* **Work order**: Reproduce, please, the line that holds "Enable Azure Virtual" and all later lines through the end of the entries below, exactly; omit pictures.

* **Provided entries**:
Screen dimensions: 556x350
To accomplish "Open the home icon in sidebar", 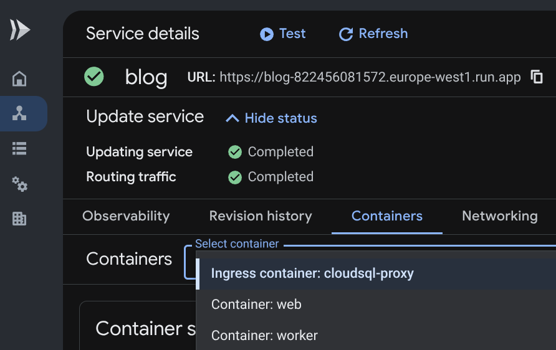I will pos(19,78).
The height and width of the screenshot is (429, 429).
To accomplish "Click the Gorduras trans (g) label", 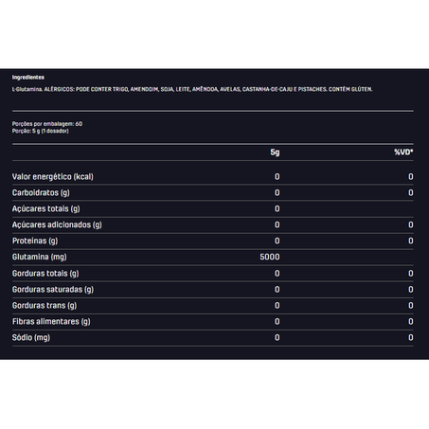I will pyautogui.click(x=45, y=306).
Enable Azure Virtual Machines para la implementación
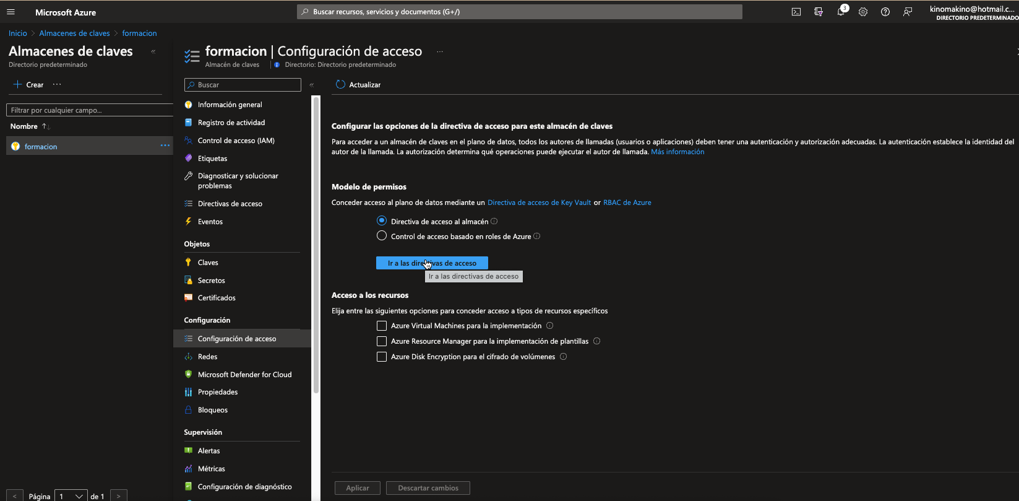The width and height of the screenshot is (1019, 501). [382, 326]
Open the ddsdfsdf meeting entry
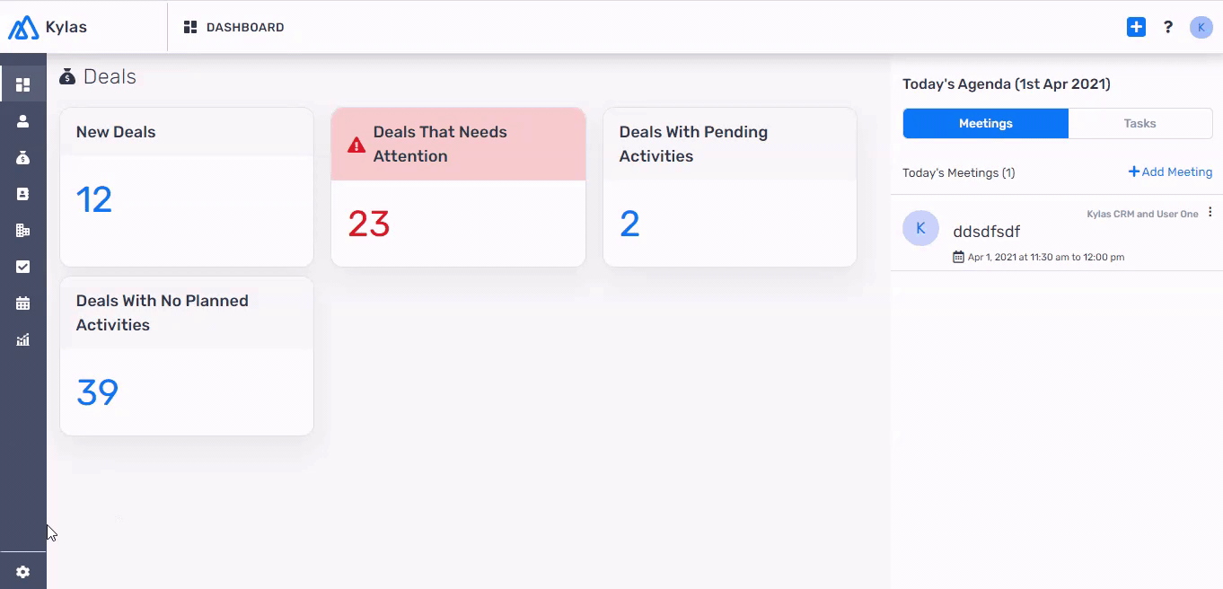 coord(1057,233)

* **Problem solution**:
Enable Azure Virtual Machines para la implementación
The width and height of the screenshot is (1019, 501). [382, 326]
Open the ddsdfsdf meeting entry
 coord(1057,233)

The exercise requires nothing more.